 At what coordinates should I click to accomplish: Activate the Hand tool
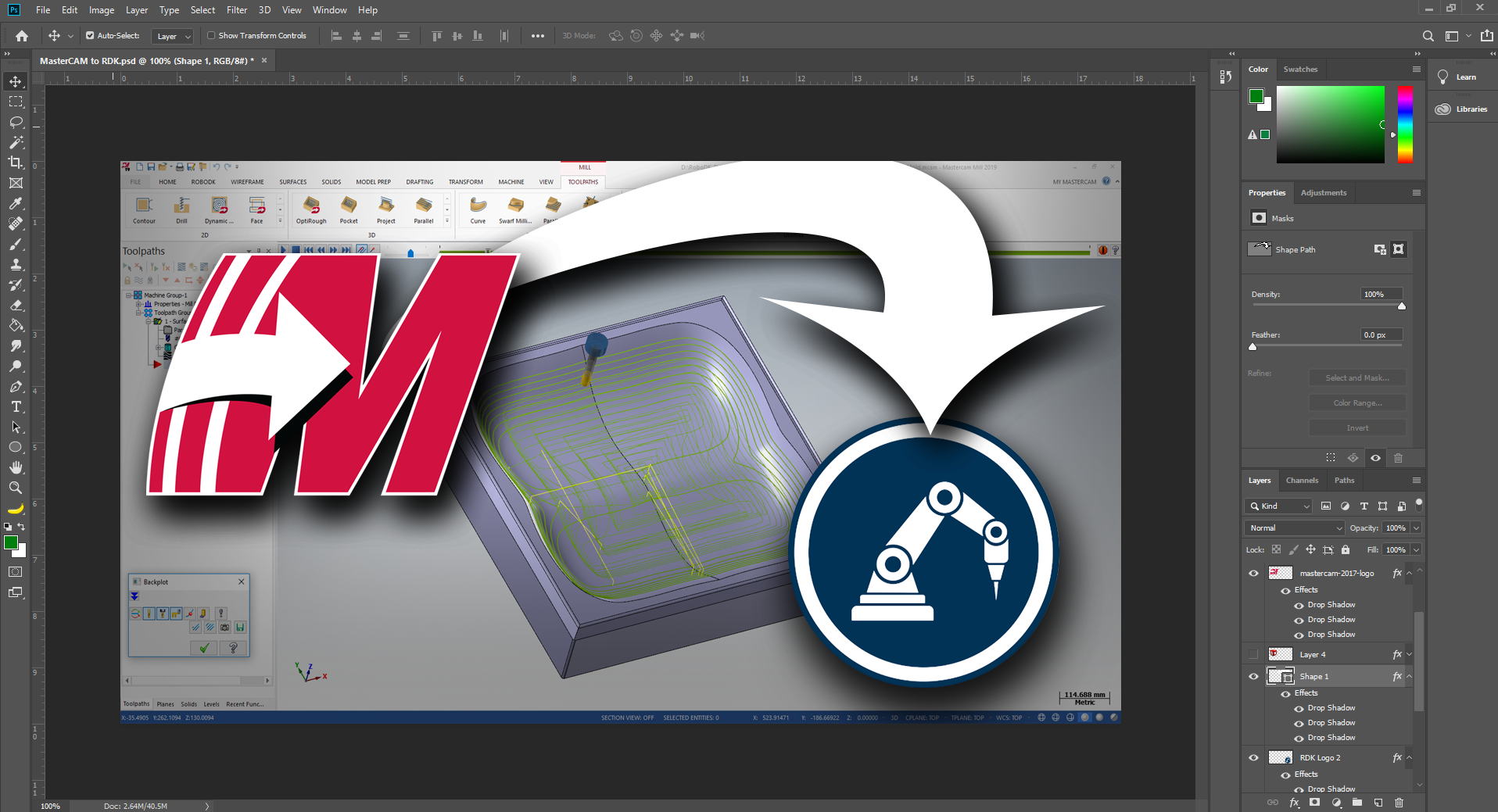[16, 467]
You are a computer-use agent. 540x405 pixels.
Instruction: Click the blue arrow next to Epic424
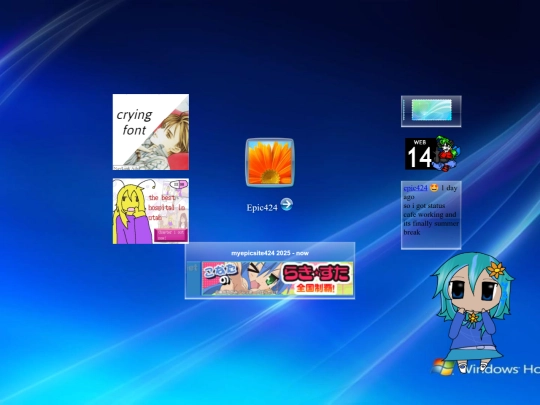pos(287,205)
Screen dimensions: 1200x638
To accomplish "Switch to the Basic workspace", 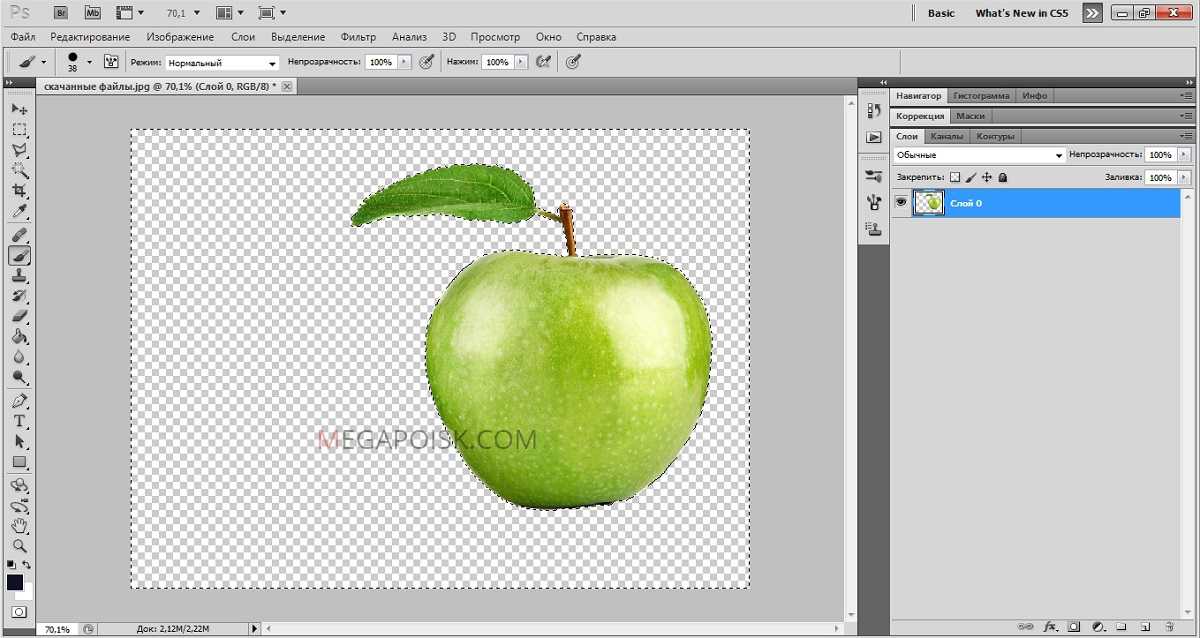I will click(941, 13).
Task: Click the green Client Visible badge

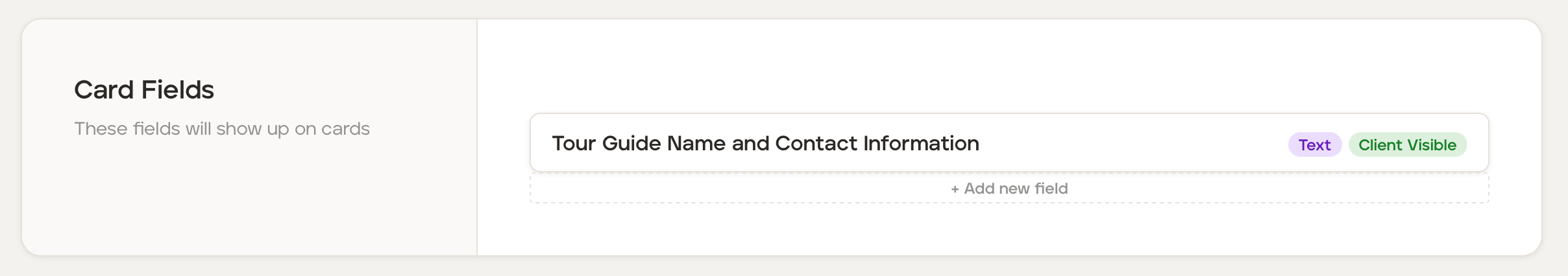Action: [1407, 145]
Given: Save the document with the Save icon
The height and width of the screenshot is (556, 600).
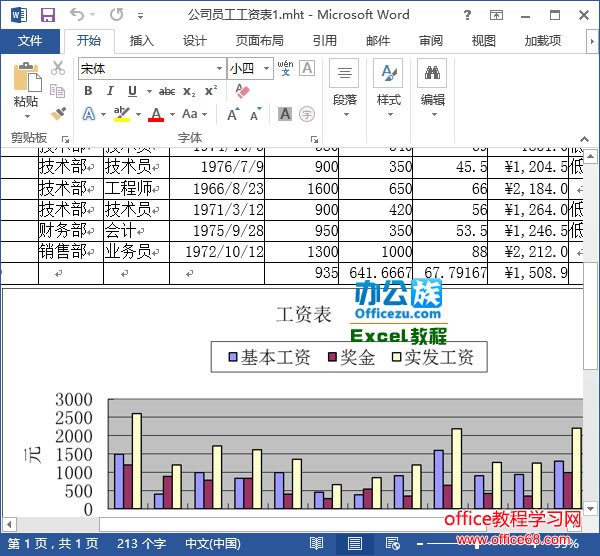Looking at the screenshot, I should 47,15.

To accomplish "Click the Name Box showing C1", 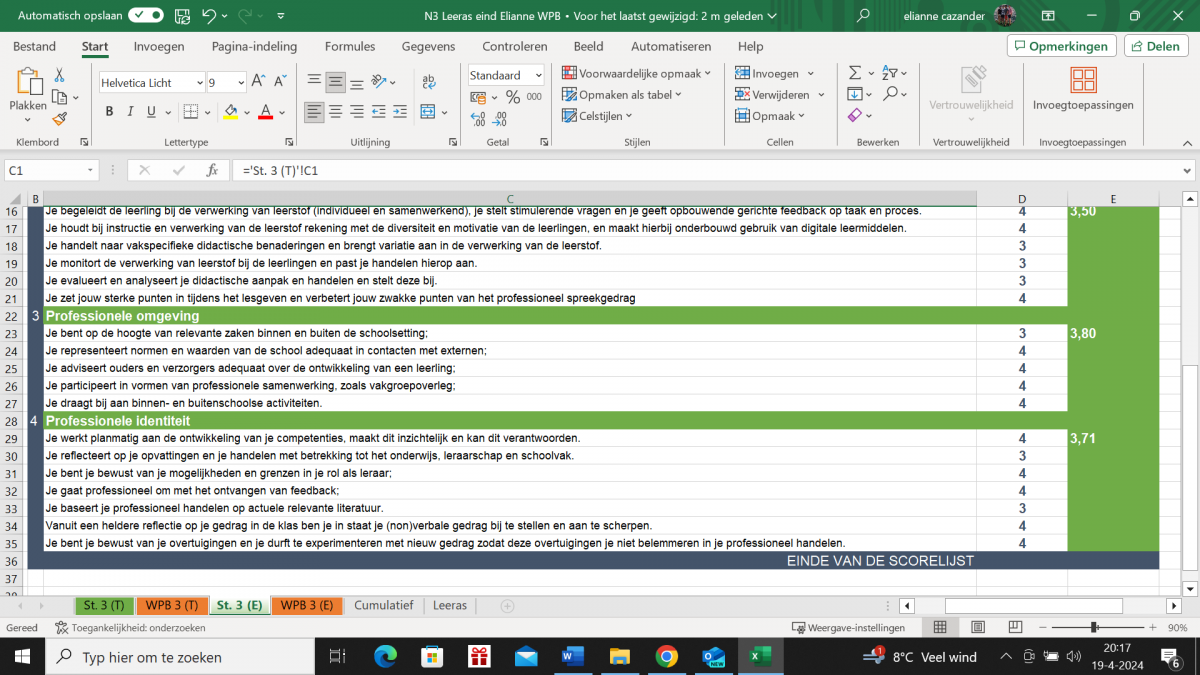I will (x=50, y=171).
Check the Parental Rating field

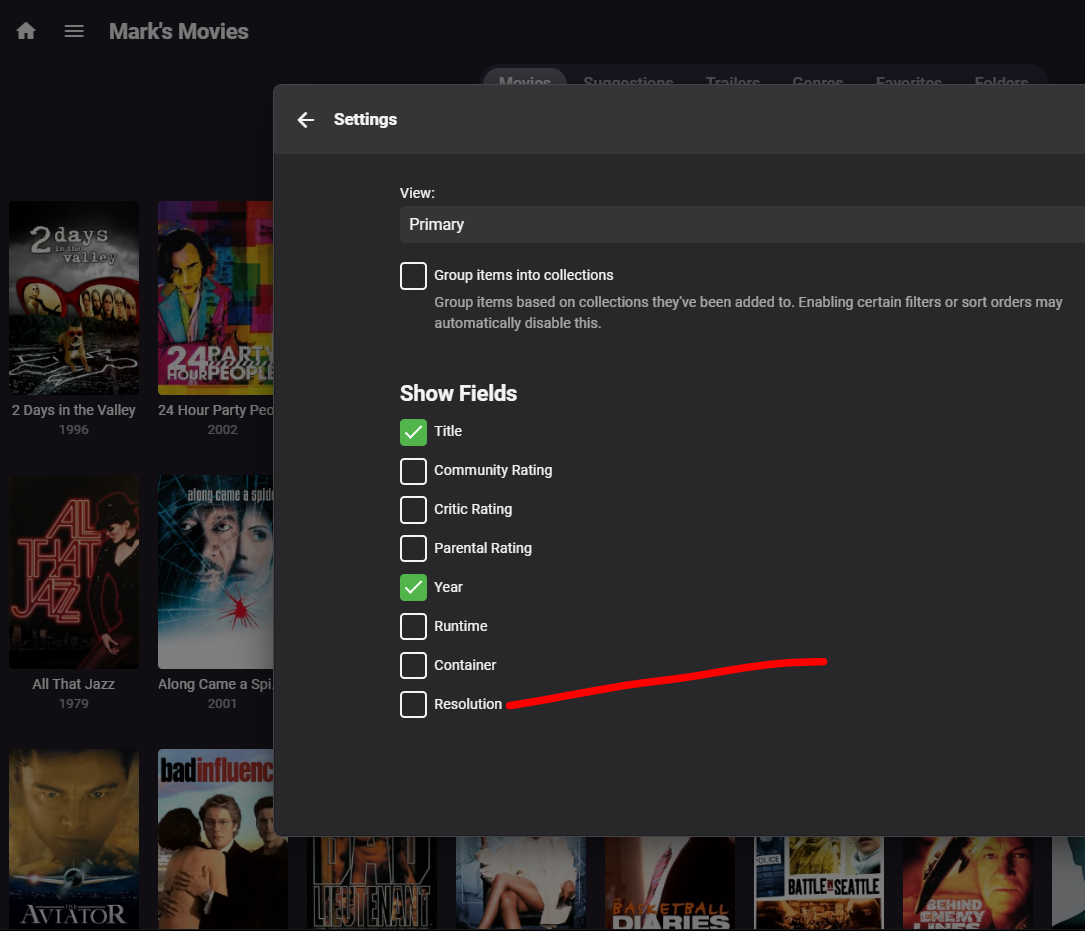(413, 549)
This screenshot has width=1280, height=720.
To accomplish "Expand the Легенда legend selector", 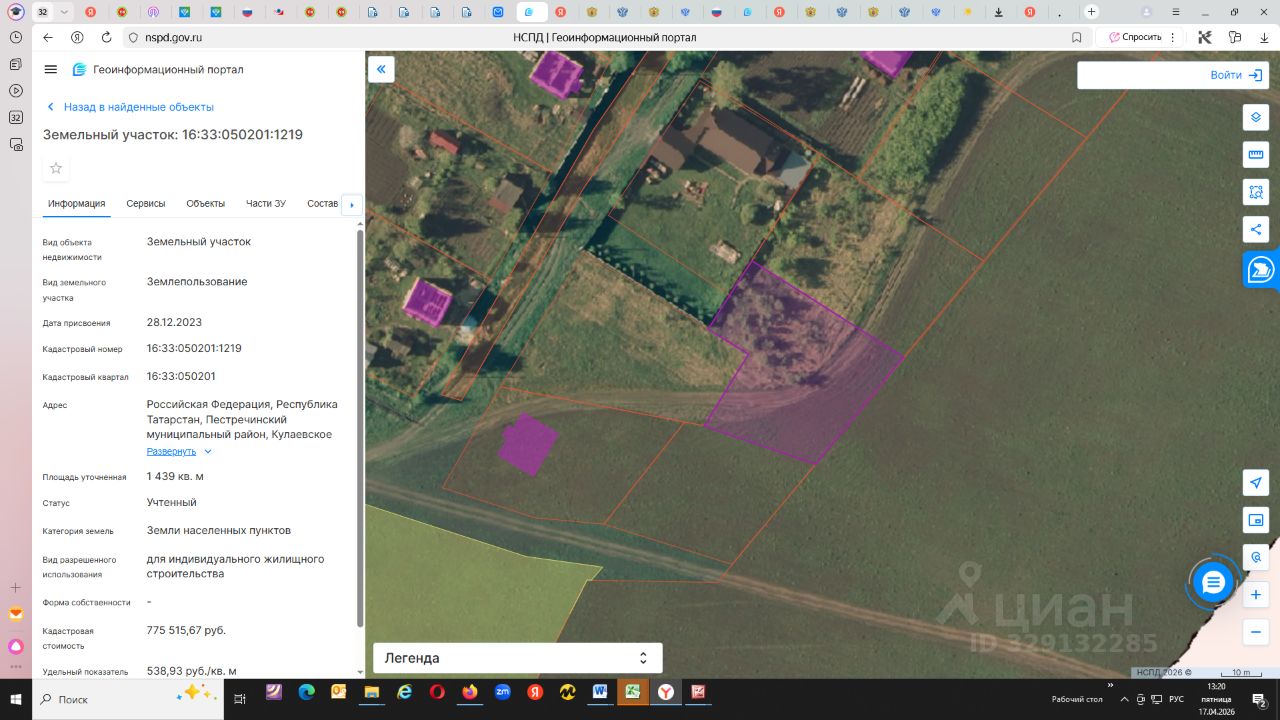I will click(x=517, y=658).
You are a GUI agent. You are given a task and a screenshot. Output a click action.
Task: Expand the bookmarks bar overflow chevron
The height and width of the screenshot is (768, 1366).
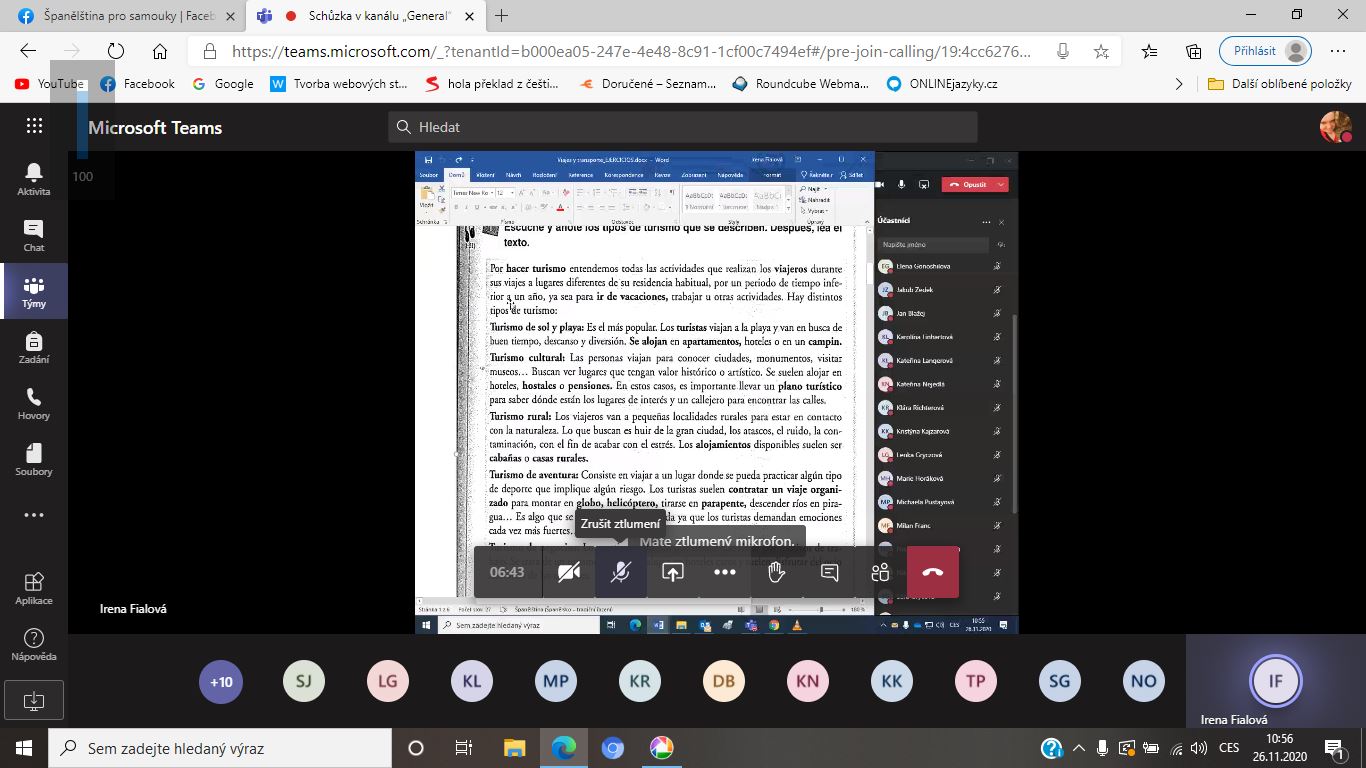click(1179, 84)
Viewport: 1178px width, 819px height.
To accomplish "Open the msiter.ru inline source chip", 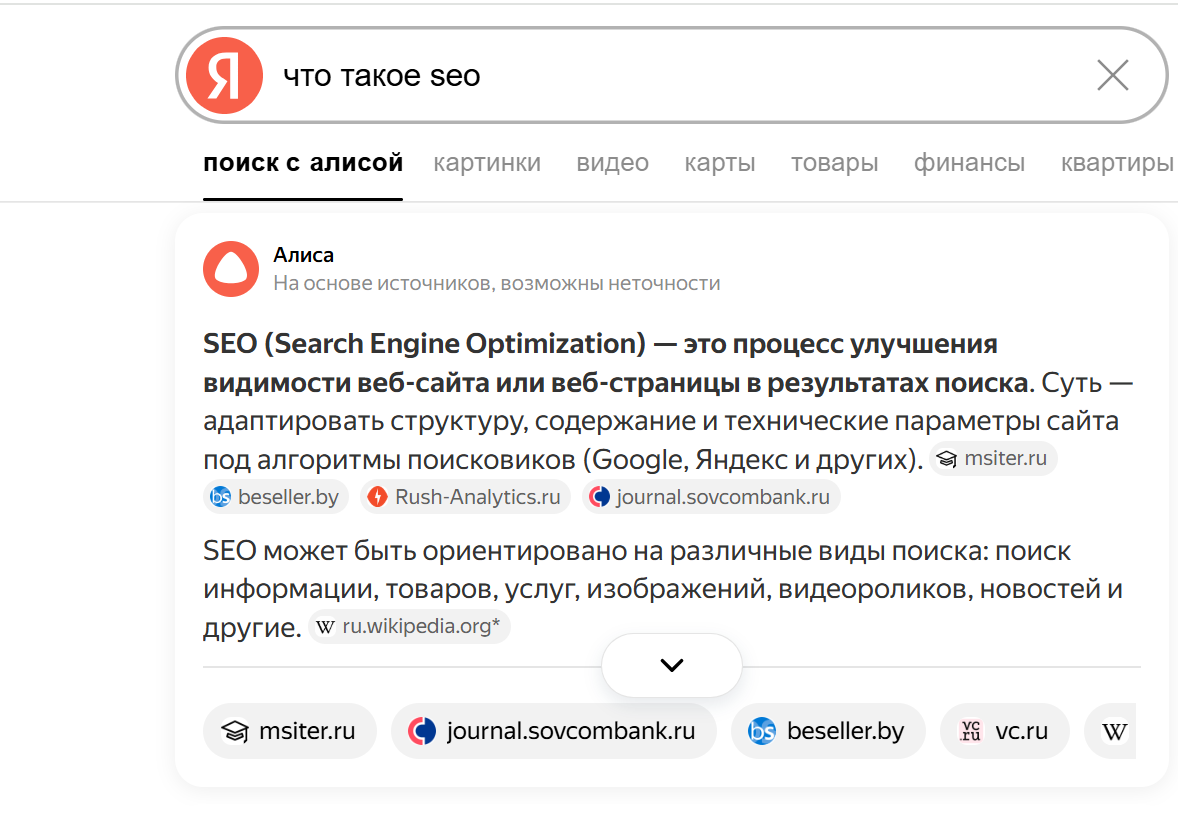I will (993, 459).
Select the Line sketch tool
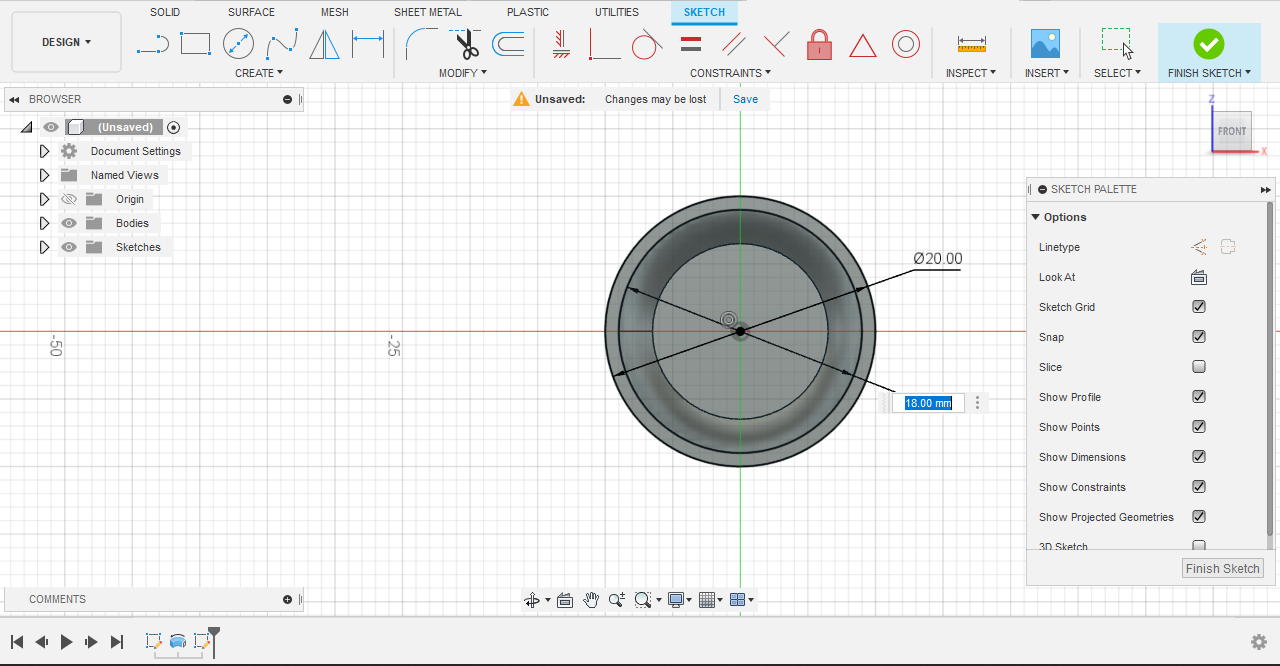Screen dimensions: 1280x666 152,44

================================

**Your task:** Please state the number of lines in the listing that include the word "agent", with no other words.

**Response to this task:** 2